Problem requirements: Pick up the text on sexual health after its last sentence and carry it on in the same style.

Health is the foremost priority of each and every human being. But when it comes to sexual health people get careless and do not give it much importance especially in developing countries. According to World Health Organization sexual health is influenced by a complex web of factors ranging from sexual behavior and attitudes and societal factors, to biological risk and genetic predisposition. It encompasses the problems of HIV and STIs/RTIs, unintended pregnancy and abortion, infertility and cancer resulting from STIs, and sexual dysfunction.
Sexual health is a state of physical, emotional, mental and social well-being and is not merely the absence of disease, dysfunction or infirmity. Sexual health needs great concern as it in not a matter of physical health but also has a psychological aspect. Sexual activity requires a positive and respectful approach as it involves relations as well as pleasure. Sexual violence is a terrible experience that causes both physical and psychological problems. When women face sexual assault it is causes great pain and anguish. Sexual assault as rape causes them to get pregnant and as they are not prepared for it face health problems mostly due to mental strain.
A person’s individual health also affects the sexual health of that person. If a person is suffering from some chronic illness or mental health it affects the sexual life and further reproductive health. It is always better to take consultation from health providers about a person’s sexual health, as it is not only the individual’s health but an individual’s family health that affects his or her sexual life.
It is necessary to be aware of ones sexual health as it can lead to serious problems especially when there is a risk factor of sexual infection. In developed countries although the sexually transmitted diseases are less among adults the number is increasing with the teenagers. So it becomes necessary to come up with sexual health programs to create awareness among the adolescence. The number unplanned pregnancies are more in teenager as they are not completely educated about the use of contraceptives.

Supplied material:
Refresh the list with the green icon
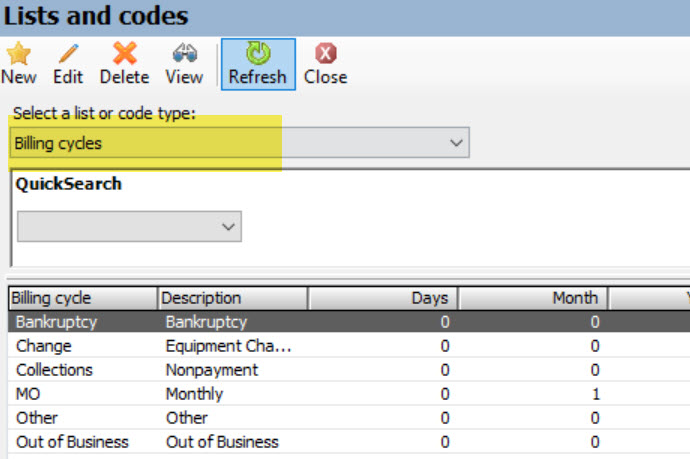(x=257, y=54)
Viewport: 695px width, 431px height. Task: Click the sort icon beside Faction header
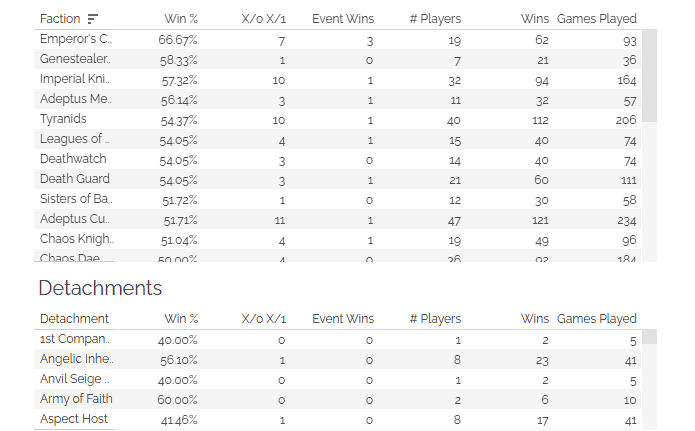pyautogui.click(x=93, y=19)
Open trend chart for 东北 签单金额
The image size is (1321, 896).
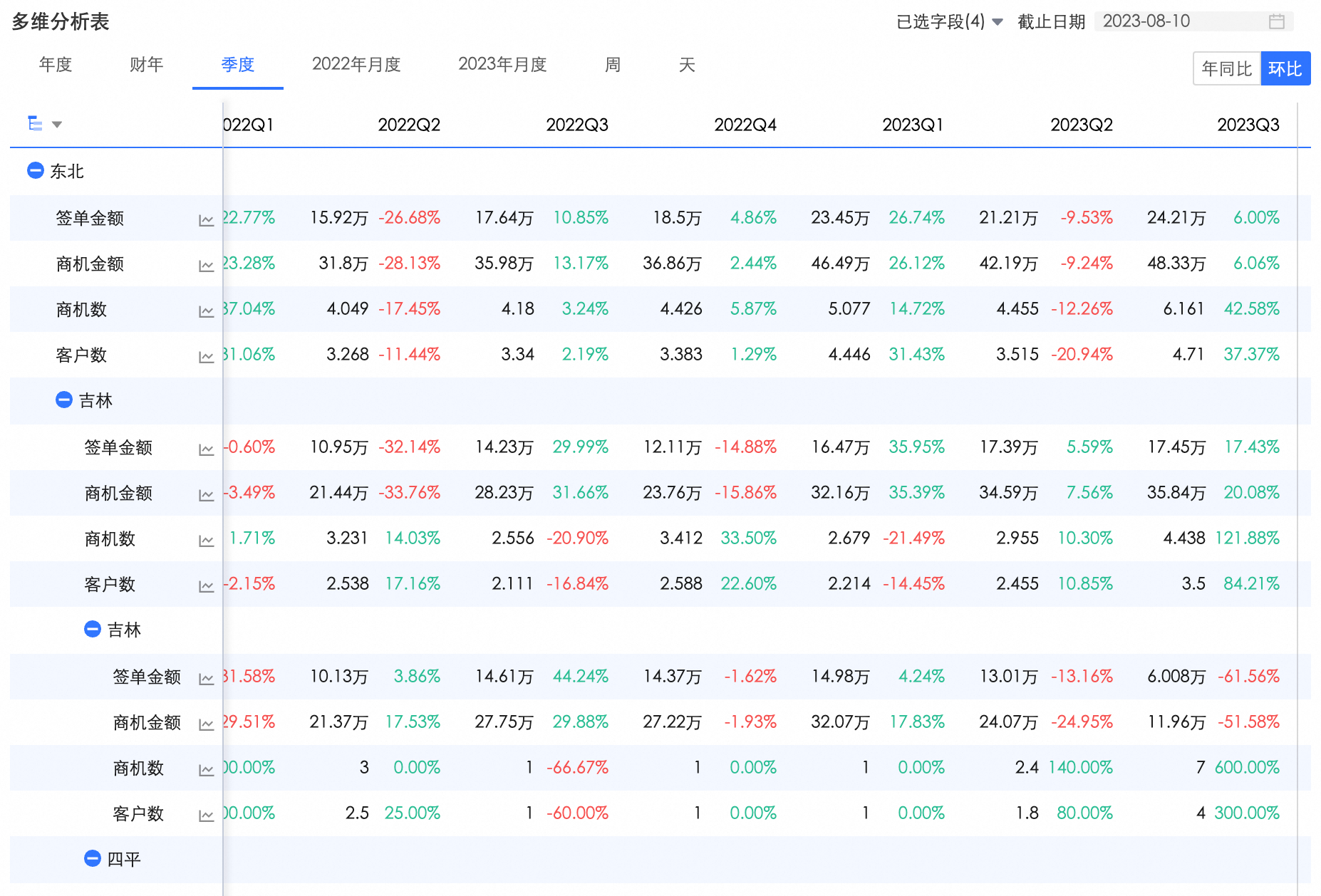206,220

Task response:
Sexual health has been considered as a part of the reproductive health, the emergence of HIV/AIDS, of sexual and gender-based violence as such proper care should be given to one’s sex life. People should opt for safe sex. They should be aware of risks involved with sexual activity. In most countries adolescents face problems when it comes to using contraceptives due to various reasons as inadequate knowledge, difficulty in getting the proper service, money problem and social factors. Social factors are major issues for teens as well as women in backward countries. They neglect sexual health due to conservative attitude and thus face sexual health related problems. “According to the World Bank, a full one-third of the illness among women aged between 15 and 44 in developing countries is related to pregnancy, childbirth, abortion, reproductive tract infections, and human immunodeficiency virus and acquired immune deficiency syndrome (HIV/AIDS).” Gender inequality and indiscrimination among women in developing countries has lead to innumerable sexual health related cases. The number of HIV/AIDS patients is more in such countries. It has become necessary to increase sexual and reproductive health programs in such countries to create awareness among women about the risk factors associated with sexual activity.